As pesquisas nucleares que dependem do reator IEA-R1 da Universidade de São Paulo (USP) serão temporariamente transferidas para o Centro de Desenvolvimento da Tecnologia Nuclear (CDTN) em Belo Horizonte, Minas Gerais. A medida foi tomada devido à falta de previsão para a conclusão dos reparos no painel de controle do reator em São Paulo.
Entenda o motivo da paralisação
O reator IEA-R1, do Instituto de Pesquisas Energéticas Nucleares (Ipen/CNEN), está fora de operação desde o segundo semestre de 2025. Em 23 de março, um incêndio atingiu parte da fiação do painel de controle, que foi rapidamente contido pela equipe e bombeiros.
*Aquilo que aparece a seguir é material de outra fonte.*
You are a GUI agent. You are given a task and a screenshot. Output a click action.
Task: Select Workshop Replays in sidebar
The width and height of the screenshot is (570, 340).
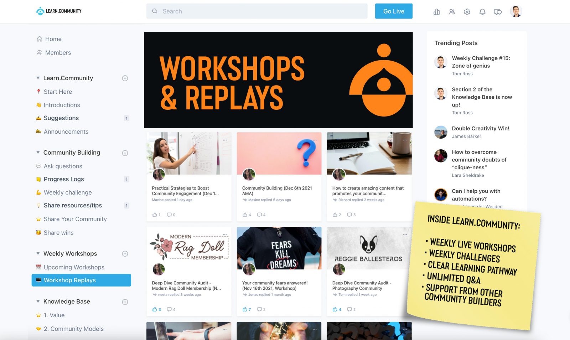[x=81, y=280]
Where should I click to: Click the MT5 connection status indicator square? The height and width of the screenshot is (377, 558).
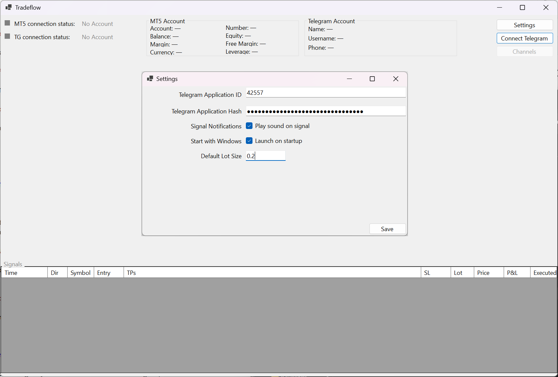[x=7, y=23]
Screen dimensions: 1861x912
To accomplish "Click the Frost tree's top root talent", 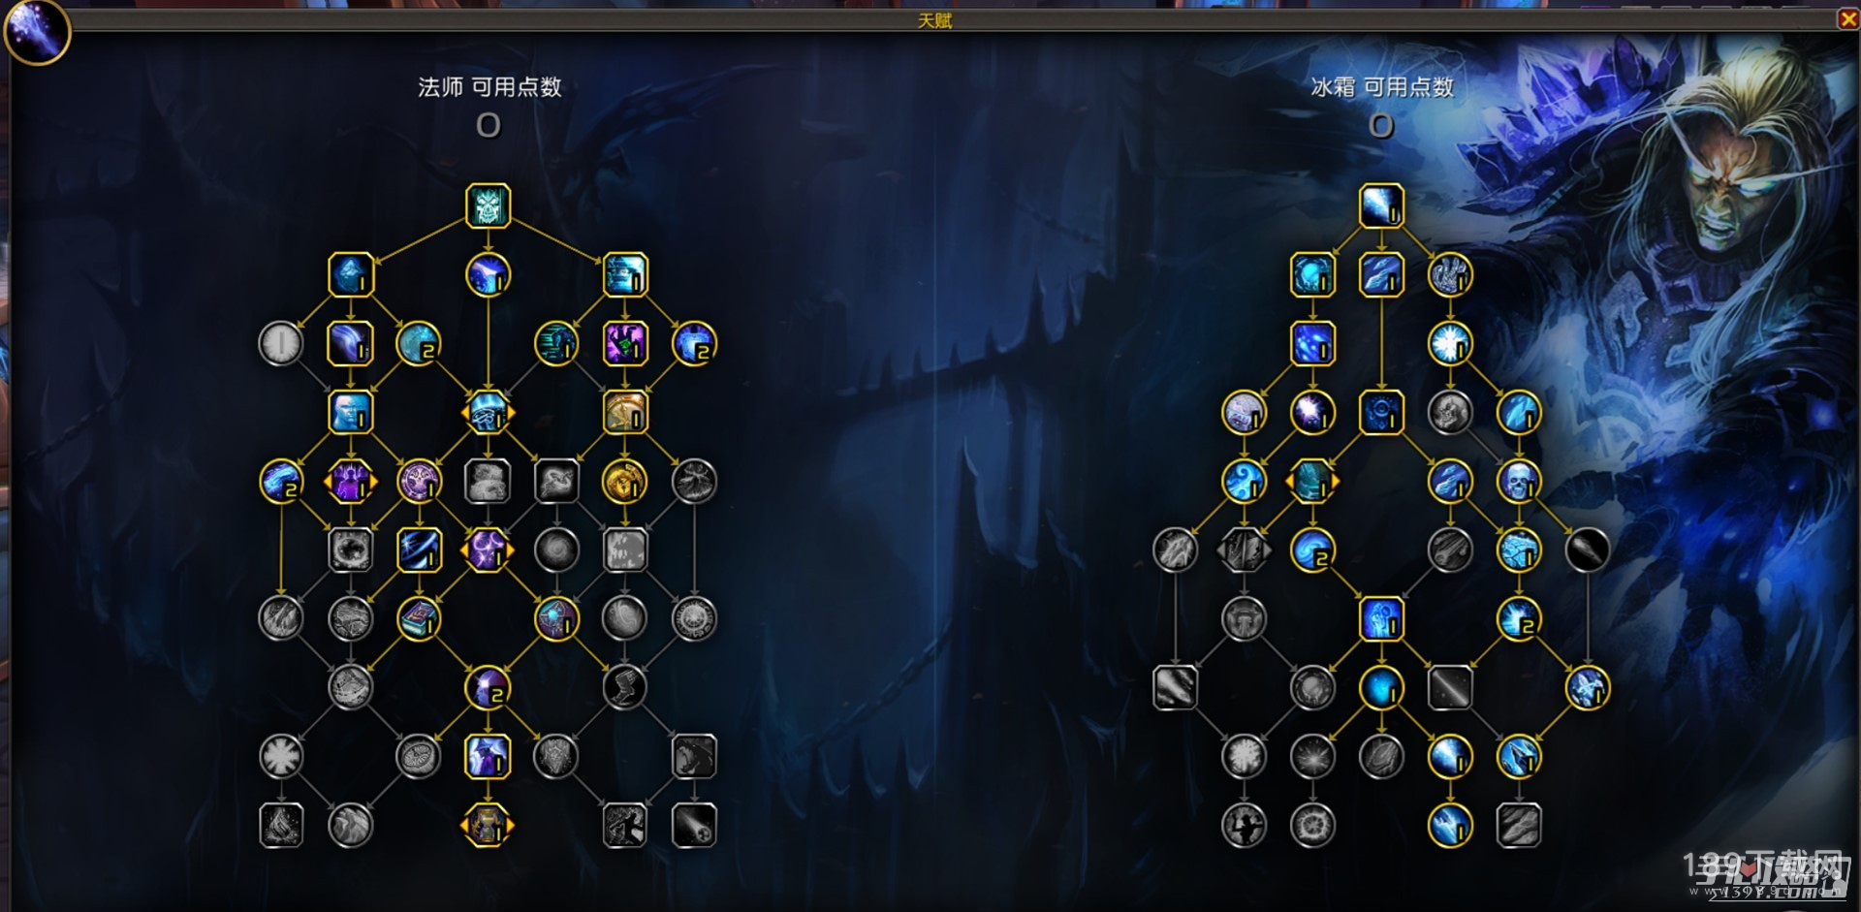I will point(1380,206).
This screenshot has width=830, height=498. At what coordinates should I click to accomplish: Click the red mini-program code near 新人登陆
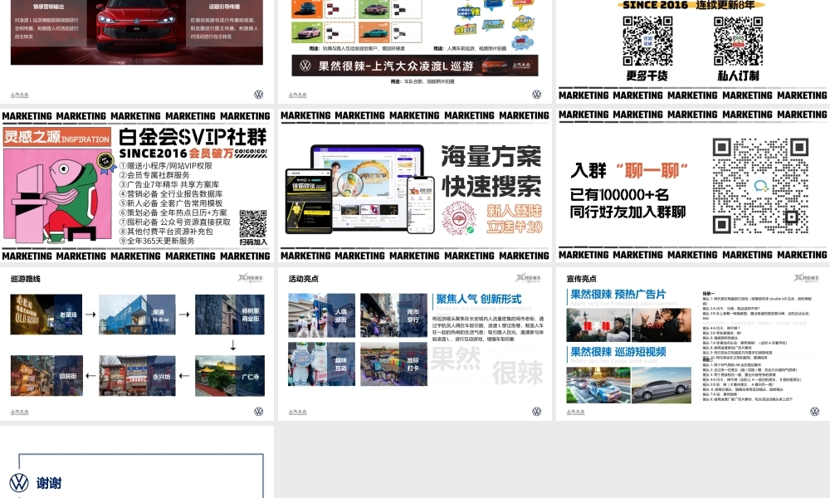point(458,218)
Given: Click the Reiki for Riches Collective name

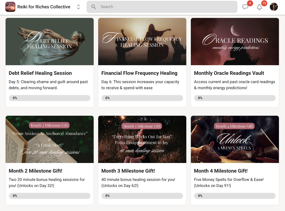Looking at the screenshot, I should click(x=44, y=7).
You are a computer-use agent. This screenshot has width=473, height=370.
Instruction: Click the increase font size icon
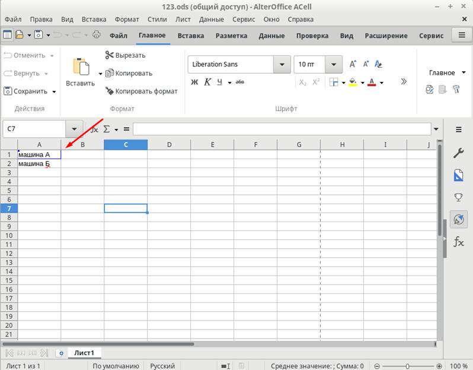353,64
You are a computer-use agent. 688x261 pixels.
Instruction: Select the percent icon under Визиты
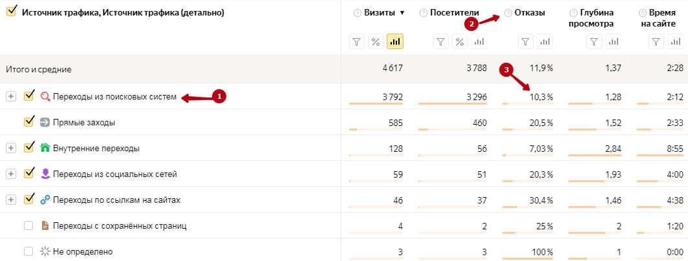coord(376,42)
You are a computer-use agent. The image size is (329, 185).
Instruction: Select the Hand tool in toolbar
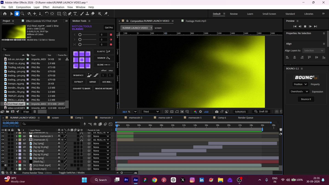click(17, 13)
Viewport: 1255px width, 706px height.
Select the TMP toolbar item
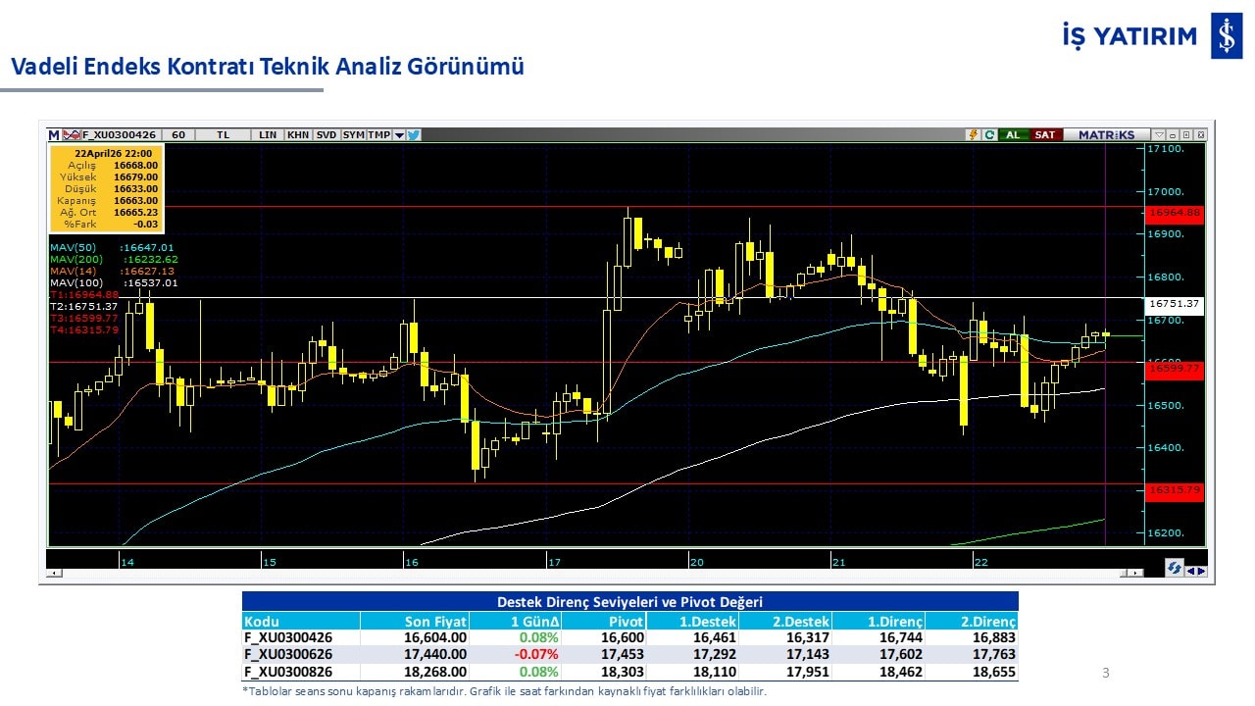pos(378,135)
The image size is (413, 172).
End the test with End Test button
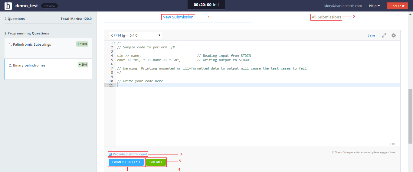pos(397,6)
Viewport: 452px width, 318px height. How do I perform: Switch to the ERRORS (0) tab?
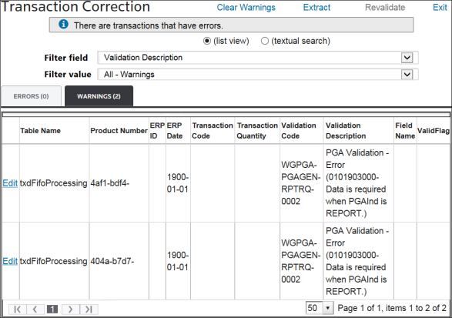[x=31, y=96]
O incidente não comprometeu a segurança da instalação. Atualmente, o Ipen/CNEN investiga as causas e busca a reposição dos componentes elétricos danificados.
Solução alternativa para as pesquisas
Com o objetivo de não prejudicar os alunos e pesquisadores da USP e de instituições parceiras, a gerência do Centro dos Reatores de Pesquisa do Ipen propôs medidas alternativas. Foi decidido acionar o CDTN, unidade técnico-científica da CNEN, em Belo Horizonte, que disponibilizou o reator IPR-1 para atender às demandas de irradiação de amostras.
Logística e futuro do reator da USP
A logística de envio e retorno do material para os experimentos está sendo estudada criteriosamente. O Ipen visa proporcionar a continuidade dos avanços científicos, garantindo o menor impacto possível para todos os envolvidos.
O instituto também prevê ações contínuas para a atualização do reator IEA-R1, o de maior potência em operação no país. Isso é crucial enquanto o Reator Multipropósito Brasileiro (RMB), em Iperó (SP), não for concluído, o que está previsto para 2032.
O que acontece com a produção de radiofármacos?
Apesar da realocação das pesquisas, o Ipen não se manifestou sobre a produção de radiofármacos. Esta operação, que também era conduzida pela unidade de São Paulo, permanece sem informações detalhadas sobre sua continuidade ou transferência.